(Beginning of Excerpted text)
= Carl Geibel =

Hungarian-born German book dealer and publisher (1842–1910)

Carl Geibel (né Carl Stephan Franz; 19 May 1842 – 5 June 1910) was a Hungarian-born German book dealer and publisher. He built up Duncker & Humblot, the Leipzig based publisher of the Allgemeine Deutsche Biographie (General German Biography), a 56 volume German dictionary of national biography covering approximately 26,500 notable German and Dutch people who died before 1900.

==Life==
===Family===
Carl Stephan Franz Geibel was born in Pest (today the central part of Budapest) where his parents were living in connection with his father's business. He was the eldest of his parents' four recorded sons. His father, Friedrich Wilhelm Carl Geibel (1806-1884), was also a successful book dealer and publisher. Carl Geibel, the father, came originally from Halle. The mother, born Leonore Weisz, had been born in 1820 in Szeged, a city to the south of Budapest. His brother, Stephan Geibel (1847–1903), was the Managing Director of Pierer'sche Hofbuchdruckerei. Stephan Geibel & Co., a book publisher based in Altenburg. Carl Geibel and his father were both investors in the Altenburg publisher.

Carl Geibel (1842-1910) married Mathilde Baumgarten in 1870: she came from a family of prosperous Leipzig lawyers. This marriage, too, produced four recorded sons.

===Education===
The family lived in Pest till 1850, by which time Carl Geibel (1842-1910) had become fluent in Hungarian. After that, again in connection with his father's business activities, they moved to Leipzig. He attended St. Thomas School and then, between 1855 and 1858, the Ausfeld educational establishment in Schnepfenthal. After this he embarked on an apprenticeship in the book trade, initially with the pioneering book dealer Friedrich Volckmar.
(End of Excerpted text)
Task: Edit the Carl Geibel text starting at "Carl Geibel (né" and ending at "died before 1900.", replacing "Leipzig" with "Berlin". Use only the Carl Geibel text above when working with the data.
(Beginning of Listed records)
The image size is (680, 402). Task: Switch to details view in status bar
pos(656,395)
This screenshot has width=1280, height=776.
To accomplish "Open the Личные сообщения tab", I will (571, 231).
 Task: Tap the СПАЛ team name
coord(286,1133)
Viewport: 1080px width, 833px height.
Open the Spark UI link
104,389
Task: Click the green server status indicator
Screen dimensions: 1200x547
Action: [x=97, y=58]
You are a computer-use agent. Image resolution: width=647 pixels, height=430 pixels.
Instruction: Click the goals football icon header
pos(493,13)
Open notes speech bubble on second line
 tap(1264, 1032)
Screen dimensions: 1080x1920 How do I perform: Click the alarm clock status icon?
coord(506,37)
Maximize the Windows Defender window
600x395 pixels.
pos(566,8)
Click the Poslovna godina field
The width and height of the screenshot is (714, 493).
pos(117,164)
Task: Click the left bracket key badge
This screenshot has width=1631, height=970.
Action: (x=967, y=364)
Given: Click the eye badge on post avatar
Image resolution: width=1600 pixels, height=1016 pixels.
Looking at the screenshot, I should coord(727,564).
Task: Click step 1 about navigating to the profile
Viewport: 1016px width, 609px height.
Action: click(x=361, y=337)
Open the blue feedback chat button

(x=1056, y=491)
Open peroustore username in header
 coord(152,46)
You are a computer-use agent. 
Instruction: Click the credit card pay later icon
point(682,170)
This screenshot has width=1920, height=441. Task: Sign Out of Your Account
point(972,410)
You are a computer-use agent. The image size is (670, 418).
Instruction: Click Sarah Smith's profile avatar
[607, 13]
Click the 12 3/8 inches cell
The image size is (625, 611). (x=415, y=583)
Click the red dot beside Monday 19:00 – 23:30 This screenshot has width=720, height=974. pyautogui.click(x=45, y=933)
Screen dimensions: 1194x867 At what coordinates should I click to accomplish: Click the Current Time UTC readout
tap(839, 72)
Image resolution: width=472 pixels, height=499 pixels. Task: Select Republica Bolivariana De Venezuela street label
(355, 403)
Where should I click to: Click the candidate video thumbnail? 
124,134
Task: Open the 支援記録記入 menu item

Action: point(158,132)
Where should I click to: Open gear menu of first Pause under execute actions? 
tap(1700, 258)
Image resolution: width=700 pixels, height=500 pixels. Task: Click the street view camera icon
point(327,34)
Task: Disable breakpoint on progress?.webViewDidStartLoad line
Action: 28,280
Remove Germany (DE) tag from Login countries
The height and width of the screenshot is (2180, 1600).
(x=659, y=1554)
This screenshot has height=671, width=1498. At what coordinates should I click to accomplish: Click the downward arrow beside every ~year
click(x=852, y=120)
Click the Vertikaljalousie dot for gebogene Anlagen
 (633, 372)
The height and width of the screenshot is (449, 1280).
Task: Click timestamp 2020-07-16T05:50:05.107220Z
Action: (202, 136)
(End of Listed records)
Task solution:
Carl Geibel (né Carl Stephan Franz; 19 May 1842 – 5 June 1910) was a Hungarian-born German book dealer and publisher. He built up Duncker & Humblot, the Berlin based publisher of the Allgemeine Deutsche Biographie (General German Biography), a 56 volume German dictionary of national biography covering approximately 26,500 notable German and Dutch people who died before 1900.